TASK DIRECTIONS ::
Every line from the first one in the listing down to the line with "Task: Click the terminal" should be restated word for word.

○ ○ ○ ○

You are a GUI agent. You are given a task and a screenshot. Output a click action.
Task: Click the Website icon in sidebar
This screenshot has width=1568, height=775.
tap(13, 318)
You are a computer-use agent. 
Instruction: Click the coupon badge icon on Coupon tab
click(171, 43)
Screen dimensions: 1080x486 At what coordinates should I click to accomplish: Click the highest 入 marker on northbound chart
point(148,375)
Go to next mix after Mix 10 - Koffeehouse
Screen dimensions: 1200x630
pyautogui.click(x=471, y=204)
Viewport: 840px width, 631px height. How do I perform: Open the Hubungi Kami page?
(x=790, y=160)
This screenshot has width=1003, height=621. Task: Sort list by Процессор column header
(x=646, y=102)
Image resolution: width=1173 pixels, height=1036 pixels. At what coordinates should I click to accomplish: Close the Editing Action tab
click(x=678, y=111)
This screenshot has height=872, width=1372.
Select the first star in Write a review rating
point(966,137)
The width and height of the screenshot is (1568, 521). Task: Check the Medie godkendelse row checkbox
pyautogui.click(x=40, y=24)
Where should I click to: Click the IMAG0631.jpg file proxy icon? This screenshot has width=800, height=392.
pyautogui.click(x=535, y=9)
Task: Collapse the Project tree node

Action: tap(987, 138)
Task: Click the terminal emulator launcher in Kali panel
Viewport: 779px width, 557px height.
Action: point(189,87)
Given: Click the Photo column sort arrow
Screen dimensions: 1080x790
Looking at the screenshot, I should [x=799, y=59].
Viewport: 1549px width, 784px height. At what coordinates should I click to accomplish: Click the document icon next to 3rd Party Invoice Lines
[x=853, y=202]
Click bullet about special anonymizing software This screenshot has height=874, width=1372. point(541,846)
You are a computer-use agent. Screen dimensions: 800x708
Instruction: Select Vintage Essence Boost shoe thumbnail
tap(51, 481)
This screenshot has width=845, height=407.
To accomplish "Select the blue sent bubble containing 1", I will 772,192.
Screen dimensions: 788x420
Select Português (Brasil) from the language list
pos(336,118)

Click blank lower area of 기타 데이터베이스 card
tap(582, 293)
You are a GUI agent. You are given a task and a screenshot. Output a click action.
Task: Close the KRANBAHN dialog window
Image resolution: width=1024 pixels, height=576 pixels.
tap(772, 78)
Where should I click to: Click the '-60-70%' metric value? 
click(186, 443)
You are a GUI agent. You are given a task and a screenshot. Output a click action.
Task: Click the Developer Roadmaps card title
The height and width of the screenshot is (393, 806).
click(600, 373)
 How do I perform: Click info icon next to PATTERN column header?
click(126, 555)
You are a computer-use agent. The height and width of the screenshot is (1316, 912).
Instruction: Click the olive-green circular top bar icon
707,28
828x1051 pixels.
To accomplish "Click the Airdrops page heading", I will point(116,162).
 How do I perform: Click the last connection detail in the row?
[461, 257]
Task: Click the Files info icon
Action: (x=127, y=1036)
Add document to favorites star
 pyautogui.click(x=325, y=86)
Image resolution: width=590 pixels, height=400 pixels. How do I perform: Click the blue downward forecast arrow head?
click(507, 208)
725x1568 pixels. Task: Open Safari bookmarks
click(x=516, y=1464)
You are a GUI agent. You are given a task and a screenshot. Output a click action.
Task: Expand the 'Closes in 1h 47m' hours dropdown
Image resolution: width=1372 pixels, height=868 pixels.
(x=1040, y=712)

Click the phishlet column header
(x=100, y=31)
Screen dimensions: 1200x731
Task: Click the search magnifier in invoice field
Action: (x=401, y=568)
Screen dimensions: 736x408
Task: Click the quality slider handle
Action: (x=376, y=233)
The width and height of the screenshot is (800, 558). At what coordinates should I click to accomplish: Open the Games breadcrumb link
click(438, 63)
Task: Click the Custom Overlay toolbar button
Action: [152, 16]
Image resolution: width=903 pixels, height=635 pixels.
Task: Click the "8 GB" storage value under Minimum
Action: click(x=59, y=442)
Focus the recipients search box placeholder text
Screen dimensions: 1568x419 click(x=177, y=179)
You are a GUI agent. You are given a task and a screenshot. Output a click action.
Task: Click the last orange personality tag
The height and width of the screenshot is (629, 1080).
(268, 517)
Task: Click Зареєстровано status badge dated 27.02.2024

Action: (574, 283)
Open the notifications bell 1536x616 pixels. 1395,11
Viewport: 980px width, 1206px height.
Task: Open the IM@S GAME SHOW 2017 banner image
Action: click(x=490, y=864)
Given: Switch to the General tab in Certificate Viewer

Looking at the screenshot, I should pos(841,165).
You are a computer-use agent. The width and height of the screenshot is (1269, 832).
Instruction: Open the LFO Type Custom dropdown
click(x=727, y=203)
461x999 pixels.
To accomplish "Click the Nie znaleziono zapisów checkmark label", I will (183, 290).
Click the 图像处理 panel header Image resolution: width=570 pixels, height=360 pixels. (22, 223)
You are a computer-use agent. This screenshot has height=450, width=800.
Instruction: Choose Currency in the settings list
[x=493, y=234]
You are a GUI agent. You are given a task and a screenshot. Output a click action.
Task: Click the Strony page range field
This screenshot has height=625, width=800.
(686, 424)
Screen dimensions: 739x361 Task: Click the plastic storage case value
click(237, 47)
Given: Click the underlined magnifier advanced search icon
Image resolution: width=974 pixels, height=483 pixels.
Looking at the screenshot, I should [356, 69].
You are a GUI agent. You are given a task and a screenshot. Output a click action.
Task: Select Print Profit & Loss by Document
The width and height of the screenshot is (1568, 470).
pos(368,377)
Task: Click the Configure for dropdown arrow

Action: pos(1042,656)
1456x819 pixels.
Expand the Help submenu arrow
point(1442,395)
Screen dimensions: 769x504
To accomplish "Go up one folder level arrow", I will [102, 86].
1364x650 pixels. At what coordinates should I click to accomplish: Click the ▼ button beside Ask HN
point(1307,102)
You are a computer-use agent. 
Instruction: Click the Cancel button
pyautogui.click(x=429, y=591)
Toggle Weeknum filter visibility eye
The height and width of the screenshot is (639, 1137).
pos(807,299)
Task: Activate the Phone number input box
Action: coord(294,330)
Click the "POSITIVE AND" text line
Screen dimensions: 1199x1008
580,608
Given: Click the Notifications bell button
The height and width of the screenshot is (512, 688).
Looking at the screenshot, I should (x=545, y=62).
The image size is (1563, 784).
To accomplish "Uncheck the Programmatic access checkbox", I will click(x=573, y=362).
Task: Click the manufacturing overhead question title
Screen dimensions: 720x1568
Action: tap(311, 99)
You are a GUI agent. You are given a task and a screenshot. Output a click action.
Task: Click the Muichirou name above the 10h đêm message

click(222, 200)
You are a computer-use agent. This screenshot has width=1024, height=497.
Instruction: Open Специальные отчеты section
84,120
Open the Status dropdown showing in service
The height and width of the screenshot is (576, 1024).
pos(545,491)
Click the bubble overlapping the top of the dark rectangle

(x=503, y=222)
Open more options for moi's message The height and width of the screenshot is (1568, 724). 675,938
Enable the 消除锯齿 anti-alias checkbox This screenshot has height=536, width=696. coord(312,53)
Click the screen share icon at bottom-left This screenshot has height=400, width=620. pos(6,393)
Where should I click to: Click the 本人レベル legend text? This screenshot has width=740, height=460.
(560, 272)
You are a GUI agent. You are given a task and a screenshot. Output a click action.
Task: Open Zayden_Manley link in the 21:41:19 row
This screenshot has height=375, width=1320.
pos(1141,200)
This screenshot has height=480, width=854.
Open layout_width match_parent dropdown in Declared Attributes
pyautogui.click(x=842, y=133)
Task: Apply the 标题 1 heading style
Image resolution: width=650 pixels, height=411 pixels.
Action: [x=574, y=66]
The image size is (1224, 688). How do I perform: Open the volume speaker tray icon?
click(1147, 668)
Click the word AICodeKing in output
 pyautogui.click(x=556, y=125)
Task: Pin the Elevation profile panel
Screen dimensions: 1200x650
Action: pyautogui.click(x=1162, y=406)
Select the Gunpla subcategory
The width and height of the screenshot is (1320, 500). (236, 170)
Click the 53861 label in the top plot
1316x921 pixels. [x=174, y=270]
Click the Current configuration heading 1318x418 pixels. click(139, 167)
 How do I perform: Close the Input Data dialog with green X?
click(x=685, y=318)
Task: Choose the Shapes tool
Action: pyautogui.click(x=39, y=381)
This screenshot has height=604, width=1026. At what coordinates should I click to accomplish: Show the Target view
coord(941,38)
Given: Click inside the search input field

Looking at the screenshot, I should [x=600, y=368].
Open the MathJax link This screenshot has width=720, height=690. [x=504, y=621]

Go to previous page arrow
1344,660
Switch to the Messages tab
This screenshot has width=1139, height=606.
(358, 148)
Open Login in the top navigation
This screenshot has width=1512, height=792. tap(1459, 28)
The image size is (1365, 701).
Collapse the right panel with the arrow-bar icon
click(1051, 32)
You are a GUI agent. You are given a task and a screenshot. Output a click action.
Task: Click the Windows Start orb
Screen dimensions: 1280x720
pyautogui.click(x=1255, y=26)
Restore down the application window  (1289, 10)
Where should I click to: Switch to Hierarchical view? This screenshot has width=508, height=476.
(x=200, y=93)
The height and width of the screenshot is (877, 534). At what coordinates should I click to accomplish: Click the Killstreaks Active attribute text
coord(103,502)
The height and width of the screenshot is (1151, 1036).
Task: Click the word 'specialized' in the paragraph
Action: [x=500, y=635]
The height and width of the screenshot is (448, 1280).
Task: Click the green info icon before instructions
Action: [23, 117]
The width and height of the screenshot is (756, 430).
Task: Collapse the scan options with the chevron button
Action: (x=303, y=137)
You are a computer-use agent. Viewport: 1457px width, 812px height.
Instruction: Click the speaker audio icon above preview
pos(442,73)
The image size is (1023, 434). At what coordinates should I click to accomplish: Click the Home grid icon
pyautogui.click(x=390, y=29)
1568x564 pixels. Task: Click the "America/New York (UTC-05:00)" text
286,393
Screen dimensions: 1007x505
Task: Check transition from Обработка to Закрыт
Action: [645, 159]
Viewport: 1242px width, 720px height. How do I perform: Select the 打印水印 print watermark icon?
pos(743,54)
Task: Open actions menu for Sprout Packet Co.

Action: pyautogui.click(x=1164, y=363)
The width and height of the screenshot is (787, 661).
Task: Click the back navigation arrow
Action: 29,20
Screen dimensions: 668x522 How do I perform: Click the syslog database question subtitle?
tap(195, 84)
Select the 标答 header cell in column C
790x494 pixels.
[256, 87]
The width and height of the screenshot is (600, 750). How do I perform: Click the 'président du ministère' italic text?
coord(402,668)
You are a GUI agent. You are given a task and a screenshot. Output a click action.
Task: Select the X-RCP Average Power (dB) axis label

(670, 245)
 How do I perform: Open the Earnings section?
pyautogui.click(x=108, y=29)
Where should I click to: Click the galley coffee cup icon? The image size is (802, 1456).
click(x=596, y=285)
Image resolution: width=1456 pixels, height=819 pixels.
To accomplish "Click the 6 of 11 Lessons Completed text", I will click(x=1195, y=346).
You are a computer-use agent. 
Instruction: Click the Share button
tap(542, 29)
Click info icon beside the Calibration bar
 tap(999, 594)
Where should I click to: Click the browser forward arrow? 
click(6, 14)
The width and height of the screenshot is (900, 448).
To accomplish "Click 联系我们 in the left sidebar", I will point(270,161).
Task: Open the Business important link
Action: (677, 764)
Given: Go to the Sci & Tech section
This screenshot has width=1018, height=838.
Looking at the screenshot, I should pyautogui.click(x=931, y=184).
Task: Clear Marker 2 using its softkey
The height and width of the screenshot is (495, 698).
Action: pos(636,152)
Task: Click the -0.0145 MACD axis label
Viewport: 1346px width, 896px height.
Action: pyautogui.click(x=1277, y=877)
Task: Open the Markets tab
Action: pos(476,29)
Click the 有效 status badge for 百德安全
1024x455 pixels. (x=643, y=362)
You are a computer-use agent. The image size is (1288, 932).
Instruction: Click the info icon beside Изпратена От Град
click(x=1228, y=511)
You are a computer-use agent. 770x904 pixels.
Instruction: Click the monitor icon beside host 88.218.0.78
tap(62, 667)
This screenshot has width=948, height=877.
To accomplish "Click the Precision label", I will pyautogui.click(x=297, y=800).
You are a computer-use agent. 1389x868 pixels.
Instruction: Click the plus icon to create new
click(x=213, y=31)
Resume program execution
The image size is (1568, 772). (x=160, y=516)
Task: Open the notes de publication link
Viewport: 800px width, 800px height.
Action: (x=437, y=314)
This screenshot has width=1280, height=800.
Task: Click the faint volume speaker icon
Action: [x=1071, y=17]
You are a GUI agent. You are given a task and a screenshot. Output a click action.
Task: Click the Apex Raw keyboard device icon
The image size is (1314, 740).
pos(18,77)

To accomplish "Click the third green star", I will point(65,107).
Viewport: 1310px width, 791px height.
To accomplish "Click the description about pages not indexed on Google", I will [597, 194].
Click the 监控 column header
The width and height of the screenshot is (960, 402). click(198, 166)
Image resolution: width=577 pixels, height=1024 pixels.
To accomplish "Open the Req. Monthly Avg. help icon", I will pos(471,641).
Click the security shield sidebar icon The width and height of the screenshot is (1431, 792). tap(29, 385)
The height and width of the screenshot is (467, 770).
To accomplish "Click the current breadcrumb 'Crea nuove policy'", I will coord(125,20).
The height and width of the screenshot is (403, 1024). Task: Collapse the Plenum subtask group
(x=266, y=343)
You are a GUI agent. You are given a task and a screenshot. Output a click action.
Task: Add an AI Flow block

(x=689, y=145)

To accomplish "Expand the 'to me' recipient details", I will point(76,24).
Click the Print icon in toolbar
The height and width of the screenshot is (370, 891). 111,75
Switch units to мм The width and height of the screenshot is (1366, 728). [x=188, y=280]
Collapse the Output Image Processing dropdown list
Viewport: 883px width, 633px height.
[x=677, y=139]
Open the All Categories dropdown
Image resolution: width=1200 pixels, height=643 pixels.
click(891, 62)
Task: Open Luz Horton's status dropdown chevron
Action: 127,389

○ ○ ○ ○

OUTPUT OF THE EXERCISE ::
You are a GUI agent. You are given a task and a screenshot. Output a click action.
Task: Click the Website icon in sidebar
This screenshot has width=1568, height=775.
tap(13, 318)
You are a computer-use agent. 
Instruction: Click the coupon badge icon on Coupon tab
click(171, 43)
Screen dimensions: 1080x486 At what coordinates should I click to accomplish: Click the highest 入 marker on northbound chart
point(148,375)
Go to next mix after Mix 10 - Koffeehouse
Screen dimensions: 1200x630
pyautogui.click(x=471, y=204)
Viewport: 840px width, 631px height. How do I perform: Open the Hubungi Kami page?
(x=790, y=160)
This screenshot has width=1003, height=621. Task: Sort list by Процессор column header
(x=646, y=102)
Image resolution: width=1173 pixels, height=1036 pixels. At what coordinates should I click to accomplish: Close the Editing Action tab
click(x=678, y=111)
This screenshot has height=872, width=1372.
Select the first star in Write a review rating
point(966,137)
The width and height of the screenshot is (1568, 521). Task: Check the Medie godkendelse row checkbox
pyautogui.click(x=40, y=24)
Where should I click to: Click the IMAG0631.jpg file proxy icon? This screenshot has width=800, height=392.
pyautogui.click(x=535, y=9)
Task: Collapse the Project tree node

Action: tap(987, 138)
Task: Click the terminal emulator launcher in Kali panel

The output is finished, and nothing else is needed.